Sooooo…my mother is visiting for two weeks. The other day, I asked local Facebook friends for suggestions for things we could do to amuse ourselves, and people gave me all kinds of nice ideas. The thing is, none of them seems to be appropriate at this point.
Small Town has an outdoor amphitheater with a production of a local-history drama—Indians and massacres and what have you—but the show doesn't start until 8:30 at night, and my mother’s bedtime seems to be 9:30ish. Wooster, Ohio has nice shops and cafes, but it’s a drive, and a return trip would interfere with nap time. Roscoe Village requires lots of walking, and that just won’t do.

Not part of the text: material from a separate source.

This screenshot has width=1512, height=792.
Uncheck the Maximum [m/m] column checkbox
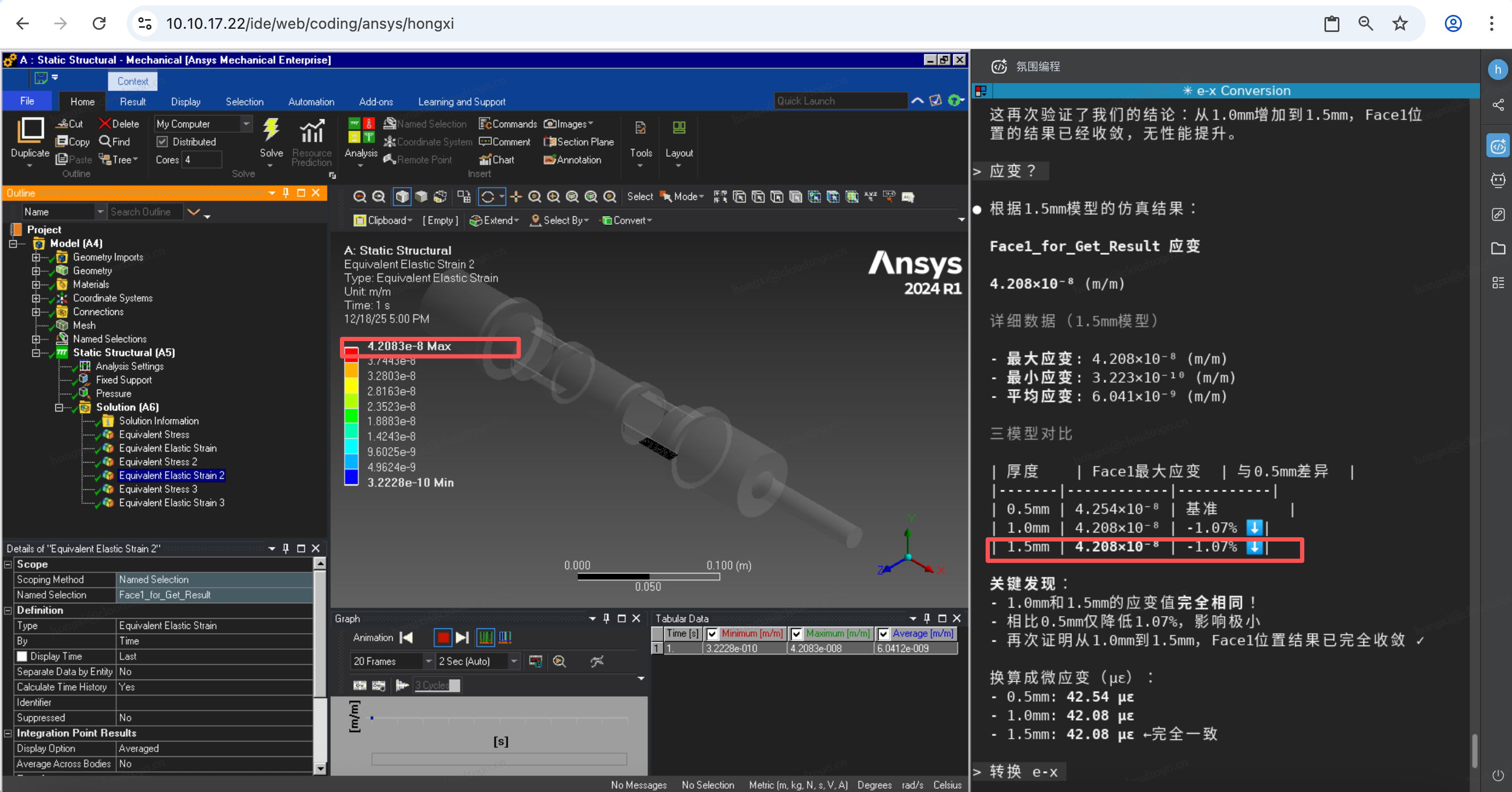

So, we twiddle our thumbs a little bit, and maybe that’s OK. We’ve made cupcakes and sat outside when the weather allows and had lunch by the pool. We’ve talked and reminisced and pet the cat. Who says we need to stay busy at all times or always need to be about a task?
The thing is this: my mother, at 85, has slipped into a level of dementia, and it’s a mystery. At moments, she seems very lucid and on top of her surroundings. And moments later, she sits on the edge of her seat, looks lost and asks, “What should I be doing today?” She wanders the house looking in random cabinets for unknown things. She puts events together to form new events, telling stories about things that never happened and getting offended about conversations that never took place.
To some extent, we all live within our own heads, but when our heads turn on us and detach from what goes on outside them, living day to day gets tricky. If you’re half alert, wouldn’t you question everything you think you see and hear? Wouldn’t you wonder if what you believe is actually fiction you’ve created and then doubt and second-guess and become absolutely paranoid?
My mother has always been paranoid and full of self pity and bitterness. It would be a nice gift if dementia would relieve her of those cankers, but sometimes what goes on in her traitorous head seems to exacerbate them, and that's not gift at all. It's a dirty trick.
Yesterday I came to a realization—if my genes have any say in the matter, I have about 35 years before my own head turns tale and runs. That’s the blink of an eye, or it’s a life time, depending on how you see it. At the moment, I’d like to think I have a life time left to do brilliant things with breaks to pet the cat and have lunch. What should I be doing today?